The study results also show that the FDA did not require manufacturers to collect safety data on tolerance, withdrawal, overdose, misuse, and diversion in any rigorous fashion.
In addition, during the study period, 17 of the 39 new drug applications (NDAs) (only one was an innovator product, known as a new molecular entity) for chronic pain were approved with an “enriched enrollment randomized withdrawal” (EERW) trial design.

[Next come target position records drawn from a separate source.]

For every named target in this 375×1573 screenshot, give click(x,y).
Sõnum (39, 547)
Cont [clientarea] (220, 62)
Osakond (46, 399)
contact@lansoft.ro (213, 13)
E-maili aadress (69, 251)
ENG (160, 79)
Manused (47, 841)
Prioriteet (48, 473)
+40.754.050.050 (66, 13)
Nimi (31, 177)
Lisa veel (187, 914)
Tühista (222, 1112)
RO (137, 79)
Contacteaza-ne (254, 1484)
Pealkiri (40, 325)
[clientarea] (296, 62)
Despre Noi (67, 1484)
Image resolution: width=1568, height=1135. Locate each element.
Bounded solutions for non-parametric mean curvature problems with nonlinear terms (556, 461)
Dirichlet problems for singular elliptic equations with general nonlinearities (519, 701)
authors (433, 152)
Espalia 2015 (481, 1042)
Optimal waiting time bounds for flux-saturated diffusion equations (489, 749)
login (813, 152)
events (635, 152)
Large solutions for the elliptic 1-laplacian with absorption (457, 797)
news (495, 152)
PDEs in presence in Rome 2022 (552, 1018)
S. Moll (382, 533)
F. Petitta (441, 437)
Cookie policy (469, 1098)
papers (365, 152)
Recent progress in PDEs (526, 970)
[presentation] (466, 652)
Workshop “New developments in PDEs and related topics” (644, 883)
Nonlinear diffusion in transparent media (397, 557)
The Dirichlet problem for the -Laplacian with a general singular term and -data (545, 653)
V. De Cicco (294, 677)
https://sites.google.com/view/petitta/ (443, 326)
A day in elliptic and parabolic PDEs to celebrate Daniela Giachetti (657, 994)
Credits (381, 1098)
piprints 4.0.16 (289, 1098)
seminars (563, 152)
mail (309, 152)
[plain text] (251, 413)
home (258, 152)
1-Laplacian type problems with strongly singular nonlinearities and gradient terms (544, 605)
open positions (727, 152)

Such a design, in this case, allowed manufacturers to exclude 32%-43% of the initially enrolled patients from the double-blind treatment phase.
“The question for regulators, policy makers, and others is: How did we get to a point where these approvals took place based on trials that were by design unlikely to yield some of the most important information about safety and efficacy that patients and clinicians would care about?” study investigator G. Caleb Alexander, MD, Johns Hopkins University, Baltimore, said in an interview.
The study was published online Sept. 29 in the Annals of Internal Medicine.
‘Cooking the books’
Little is known about the evidence required by the FDA for new approvals of opioid analgesics.
To characterize the quality of safety and efficacy data in NDAs for opioid analgesics approved by the FDA between 1997 and 2018, the investigators conducted the cross-sectional analysis using data from ClinicalTrials.gov, FDA reviews, and peer-reviewed publications regarding phase 3 pivotal trials.
The investigators examined the key characteristics of each NDA, including the number, size, and duration of pivotal trials, trial control groups, use of EERW, and systematically measured safety outcomes.
Results showed that most of the 48 NDAs evaluated were for new dosage forms (52.1%) or new formulations (18.8%). Only one (2.1%) was for a new molecular entity.
Of 39 NDAs approved for the treatment of chronic pain, only 21 products were supported by at least one pivotal trial. The mean duration of these 28 trials was 84 days, and they enrolled a median of 299 patients.
Results showed that, for 17 of the 39 opioids approved for chronic pain, pivotal trials had an EERW design. For the latest period – 2012-2018 – trials of all eight of the approved opioids used the EERW method.
This EERW design allows the manufacturer to assess efficacy “among a subset of patients most likely to respond and least likely to have adverse effects, reducing generalizability to real-world settings,” the investigators noted.
They called on the FDA to stop relying on this type of trial to assess opioid efficacy.
In an August 2020 article, Andrew Kolodny, MD, pointed out the pitfalls of the EERW approach. In such a study, all participants are made physiologically dependent on the opioid in a 4- to 6-week open-label phase. Only those who tolerate the drug and find it helpful are included in the randomized study. Dr. Kolodny is codirector of opioid policy research at Brandeis University, Waltham, Mass.
“Critics of EERW have correctly described this methodology as ‘cooking the books,’ ” Dr. Kolodny writes.
He noted that the agency’s decision to rely on EERW trials for opioids was “based on discussions at private meetings between FDA officials and pharmaceutical company executives hosted by an organization called Initiative on Methods, Measurement, and Pain Assessment in Clinical Trials.” The 2013 meetings were reported in an article published in the Washington Post.